Работница думает, что она на правиле стоит, а она карточки воображает...

Карточки у Соломониды Сидоровны удивительные. Ничем не может так угодить ей Епистимия, как подновив их таинственный состав. Часами тогда запирается Соломонида Сидоровна стоять на правиле и любуется Ледами, Пазифаями, нимфами в объятиях сатиров, негритянками, коих похищают гориллы...

-- Ах, ужасти! -- пищит она потом сестре в удобную минуту, потому что после удовольствия посмотрть карточки для нее второе удовольствие -- поговорить о них.-- Неужели ж это все с натуры и есть такие несчастные, которые себе подобное позволяют?

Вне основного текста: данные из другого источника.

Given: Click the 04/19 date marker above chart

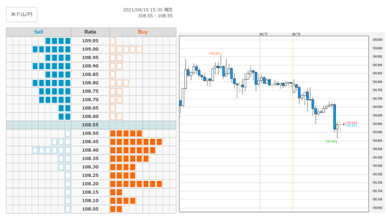Looking at the screenshot, I should click(x=296, y=34).
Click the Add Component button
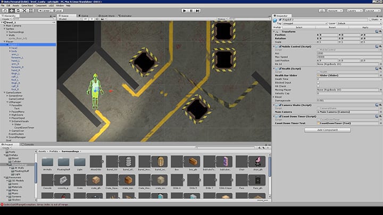Screen dimensions: 383x215 pos(327,130)
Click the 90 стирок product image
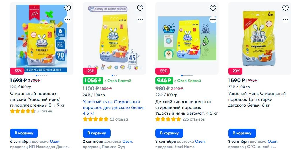Image resolution: width=293 pixels, height=152 pixels. tap(42, 38)
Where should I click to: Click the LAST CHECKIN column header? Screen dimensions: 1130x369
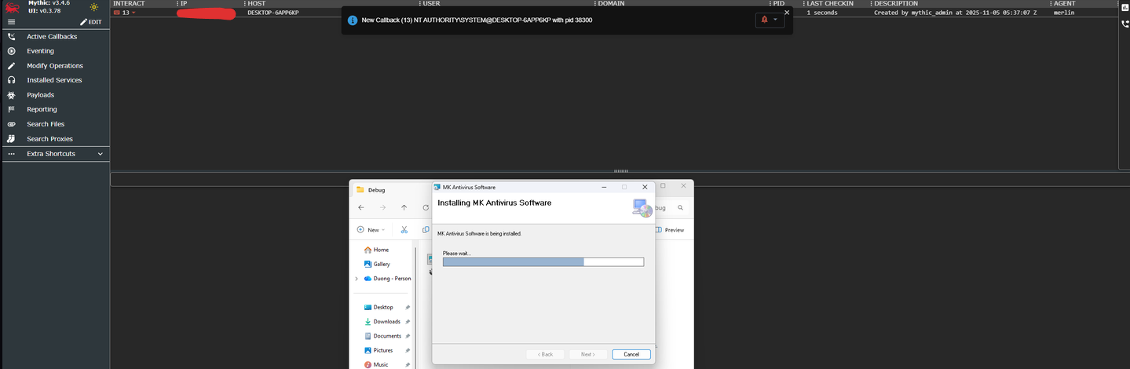(x=829, y=4)
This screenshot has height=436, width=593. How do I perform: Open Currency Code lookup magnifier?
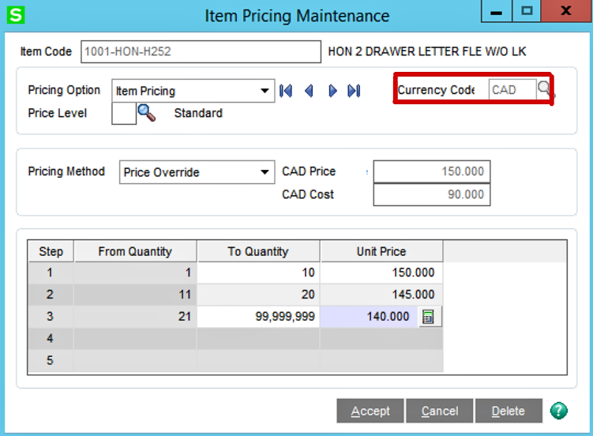[x=545, y=89]
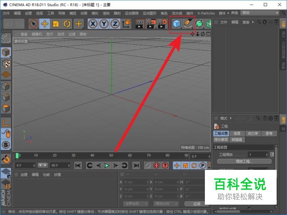This screenshot has width=287, height=215.
Task: Select the Spline Pen tool
Action: [x=188, y=24]
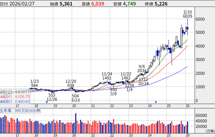Click the blue triangle marker between 18 and 19
Image resolution: width=215 pixels, height=137 pixels.
click(x=47, y=102)
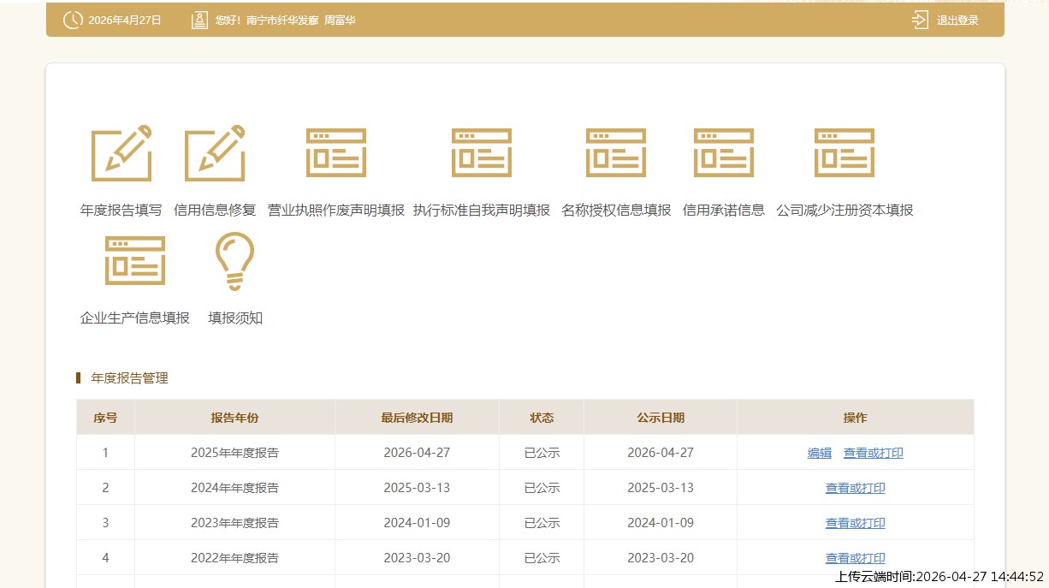The image size is (1049, 588).
Task: Open 企业生产信息填报 icon
Action: pos(135,261)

А у самой в глазах -- масляная готовность, если бы только возможно было без ведома соседей, явиться не только Ледою, но даже и негритянкою, которую похищает горилла.

Она -- не какая-нибудь несчастная, которая себе подобное позволяет, но есть у нее две подруги-однолетки, такие же разжирелые вдовицы, такие же святоши, живущие на другом конце города, такие же потаенные охотницы до неприличных карточек, заграничных "русских сказок" и тетрадок с барковскими стихами. Сойдутся, запрутся, пьют вишневку, едят сласти, почитывают да посматривают, хихикая бесстыжими шепотами. Несколько раз в год Соломонида Сидоровна вместе с вдовушками этими едет на богомолье в какой-либо мужской монастырь, подальше от родного города. Епистимия участвовала в одной из таких поездок, и до сих пор ей, видавшей виды, и смешно, и стыдно о том вспомнить, потому что бывали минуты, когда казалось ей, что она, четвертая в компании с тремя ведьмами, участвовала в шабаше бесов. А в прошлом году Соломонида Сидоровна в местный храмовой праздник долго и внимательно смотрела на бравого глухонемого парня, толкавшегося среди нищих на церковной паперти. И затем она вдруг зачем-то заторопилась -- купила в семи верстах от города участок лесу на болоте, поставила сторожку, и сторожем в ней оказался вот этот самый бравый глухонемой. И каждую неделю Соломонида Сидоровна ездит на лесной свой участок проведать хозяйство. А по монастырям вдовы-приятельницы теперь разъезжают уже одни.